While those of us on the East Coast have been enduring a hot, dry summer, our problems are nothing compared to those in the Midwest. America’s heartland has been suffering one of the hottest, driest summers in recent memory, which has devastated corn crops and left farmers praying for rain. According to estimates, more than three-quarters of our nation’s corn crop has been impacted by the resulting drought.
And farmers aren’t likely to see relief any time soon.
Source: NOAA Climate Prediction Center
The map above tracks the range of temperatures that the National Oceanic and Atmospheric Administration’s (NOAA) Climate Prediction Center believes is most likely to occur over the next three months. The central and eastern thirds of the country are expected to continue to experience higher-than-average temperatures, as the jet stream has moved north into Canada earlier than usual this year.
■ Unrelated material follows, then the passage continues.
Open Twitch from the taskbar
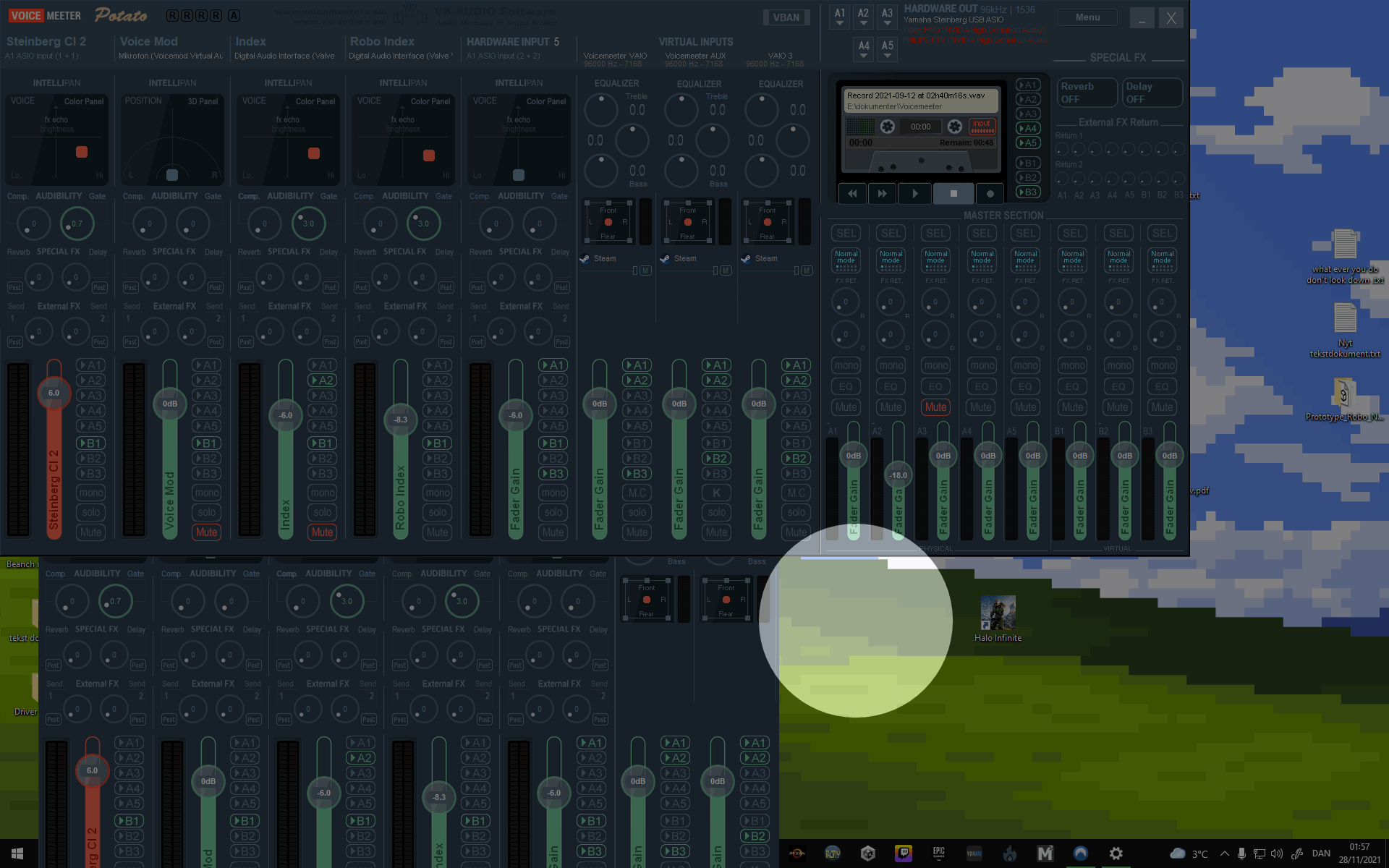 point(903,854)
The jet stream is a massive channel of rapidly moving air that brings lower temperatures and precipitation in its wake. It typically retreats into the upper reaches of North America during the summer months, but this year it appears to have made its move about a month earlier than when it typically does. In doing so, the jet stream denied the central US the critical rainfall needed during the peak growing season for corn.
But corn might not be the only crop to wither this year if we don’t catch a break in the weather. The US soybean crop has also been heavily impacted, while winter wheat, which farmers would normally begin planting next month, could also produce a smaller-than-average yield if it doesn’t get enough water during its germination period. If it isn’t wet enough for the wheat to begin sprouting before the first freeze, the crop is likely to fail. That’s extremely problematic because the winter wheat crop supplies most of the necessary input for bread flour. As such, grain prices are likely to remain elevated for much of the next year.
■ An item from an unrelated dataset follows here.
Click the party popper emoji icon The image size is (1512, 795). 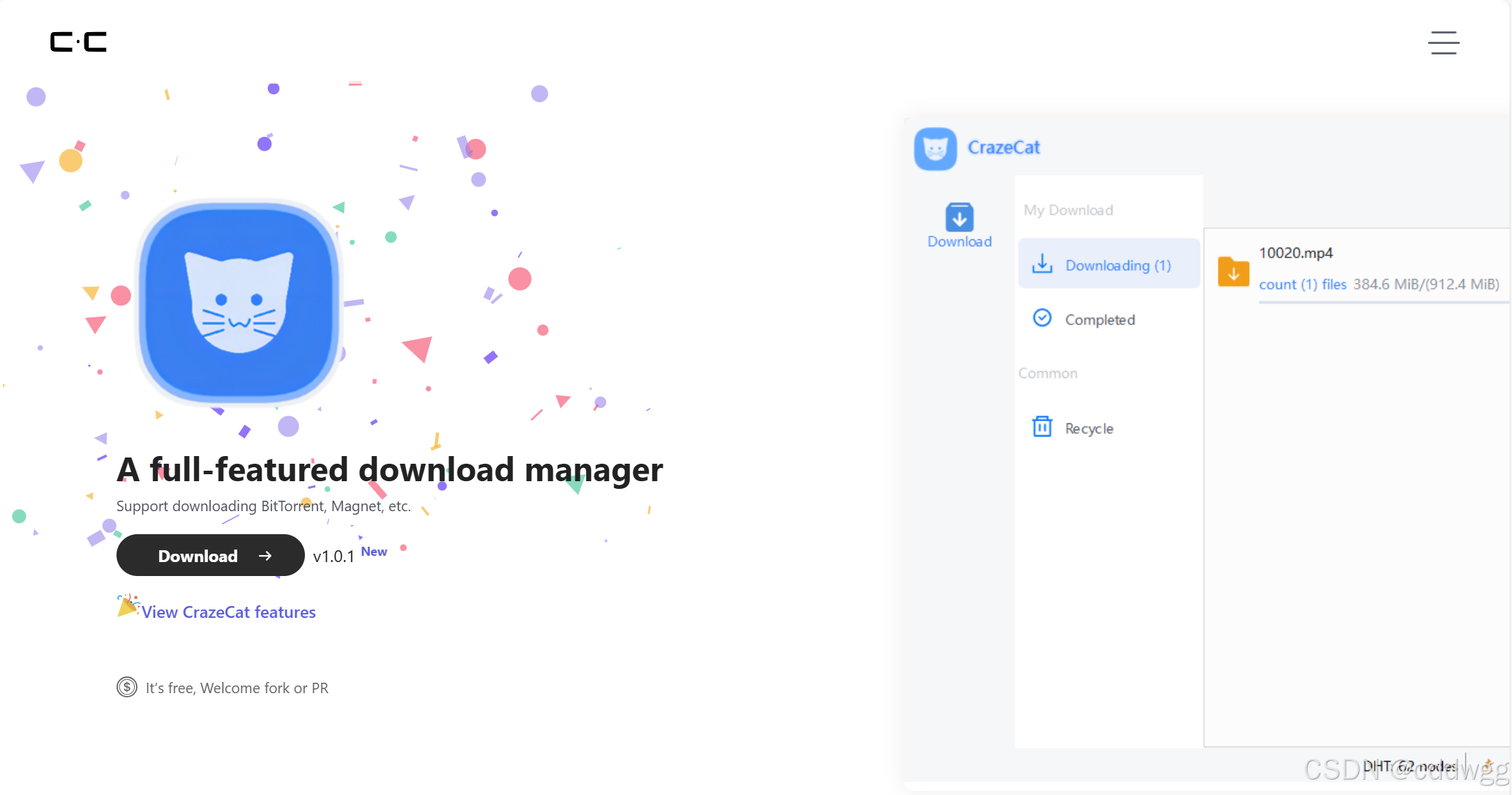tap(127, 605)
These agricultural woes will soon pinch the average consumer, as the price of everything from fresh vegetables, cereals, meat and dairy products will rise. It will also crimp profitability at companies such as Coca-Cola (NYSE: KO), which is heavily dependent on high fructose corn syrup as a sweetener, as well as General Mills (NYSE: GIS), which uses a variety of grains for its products. While Coca-Cola’s share price has yet to reflect the potential impact of corn prices, General Mills’ shares have already declined about 5 percent so far this year.
Potential crop failures aren’t all bad news for investors, however, since there are a couple of ways to play the run-up in grain prices.
The Teucrium Corn Fund (NYSE: CORN) holds a basket of corn futures contracts, and its portfolio has jumped more than 20 percent this year, with much of that gain occurring just since June.
The fund currently holds about $105 million in assets and has an average daily trading volume of around 100,000 shares, so it’s fairly liquid for a rather obscure specialty exchange-traded product.
One drawback to the fund is that it does carry a hefty 1.42 percent annual expense ratio. Still, that might be worth it for a more short-term trade, particularly if the corn yield turns out to be worse than expected.
Market Vectors Agribusiness (NYSE: MOO) offers a more diversified bet on poor crop yields.
But the fund has only returned about 6 percent year to date. That’s largely due to the fact that it doesn’t offer pure-play exposure to grains, instead holding such stocks as fertilizer outfit Potash Corporation of Saskatchewan (NYSE: POT), the seed company Monsanto (NYSE MON), and iconic equipment maker Deere & Co (NYSE: DE).
While severe droughts are typically one-off events, they usually portend a cycle of lower-than-average rainfall, which can last at least a few years. That will drive medium-term demand for irrigation equipment, as well as drought-resistant seed strains offered by companies such as Monsanto. So companies that specialize in these areas are well positioned for future profits.
Although droughts are definitely bad news for all consumers, we can at least offset some of our losses in the grocery aisle with gains from our portfolios.
Only one new exchange-traded fund (ETF) launched last week, and it came to market amid a bit of drama.
Huntington Asset Advisors had been wrangling with the Securities and Exchange Commission (SEC) for more than a year to convert its open-end mutual fund Huntington Rotating Assets (HRIAX) into a new ETF. But the regulator refused to allow the conversion, so Huntington went ahead and launched Huntington US Equity Rotation Strategy (NYSE: HUSE) as a new, standalone product.
With the S&P 1500 as its investable universe, the ETF’s managers rotate between capitalization ranges and the 10 S&P economic sectors based on which ones are most attractive in terms of capital appreciation. The fund is actively managed, so rebalancing won’t occur on a fixed schedule. At present, its top holdings include Apple (NSDQ: AAPL), Johnson & Johnson (NYSE: JNJ), Pfizer (NYSE: PFE), Exxon Mobil (NYSE: XOM) and Merck & Co (NYSE: MRK). Based on its portfolio of 25 names, management currently favors large-cap stocks with a focus on health care, technology and consumer staples.
The fund charges a 0.95 percent annual expense ratio.